*SOURCE DOCUMENT*.

_ _ _

Z prime

Standard Z`

Z prime is used as a quality control metric to measure the separation between positive and negative controls.

\[ {\displaystyle {\text{Z`}}=1-{3(\sigma _{p}+\sigma _{n}) \over |\mu _{p}-\mu _{n}|}} \]

Where \(\mu_p\) and \(\mu_n\) are the mean of the positive and negative controls, and \(\sigma_p\) and \(\sigma_n\) are the standard deviations of the positive and negative controls. A value greater than 0.5 is typically considered good.

To calculate the Z` between a list of positive control values and negative control values:

import numpy as np

def z_prime(pos: list, neg: list) -> float:
    sigma_p, sigma_n = np.std(pos), np.std(neg)
    mu_p, mu_n = np.mean(pos), np.mean(neg)

_ _ _

*TO DO*.
1. Answer these questions using the Z prime page, one answer per line, marked (a), (b), (c):
(a) What does Z prime measure?
(b) What value is typically considered good?
(c) Which library does the code import?
2. Summarize the Z prime page in two sentences.
3. Continue the Z prime page from its last line.

*SUPPLIED INFORMATION*.

_ _ _

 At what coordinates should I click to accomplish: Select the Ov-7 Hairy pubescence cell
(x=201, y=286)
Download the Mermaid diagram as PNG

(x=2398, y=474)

_ _ _

*EXPECTED OUTPUTS*.
1.
(a) The separation between positive and negative controls.
(b) A value greater than 0.5.
(c) numpy, imported as np.

2. Z prime is a quality control metric that measures the separation between positive and negative controls, calculated from their means and standard deviations, and a value greater than 0.5 is typically considered good. The page also shows the start of a Python function, z_prime, that takes lists of positive and negative control values and computes their standard deviations and means with numpy.

3.
    return 1 - (3 * (sigma_p + sigma_n) / np.abs(mu_p - mu_n))

Robust Z`

The robust Z prime is the same calculation as before, but using the median instead of mean, and median absolute deviation instead of standard deviation.

import numpy as np
from scipy.stats import median_abs_deviation as mad

def robust_z_prime(pos: list, neg: list) -> float:
    sigma_p, sigma_n = mad(pos), mad(neg)
    mu_p, mu_n = np.median(pos), np.median(neg)
    return 1 - (3 * (sigma_p + sigma_n) / np.abs(mu_p - mu_n))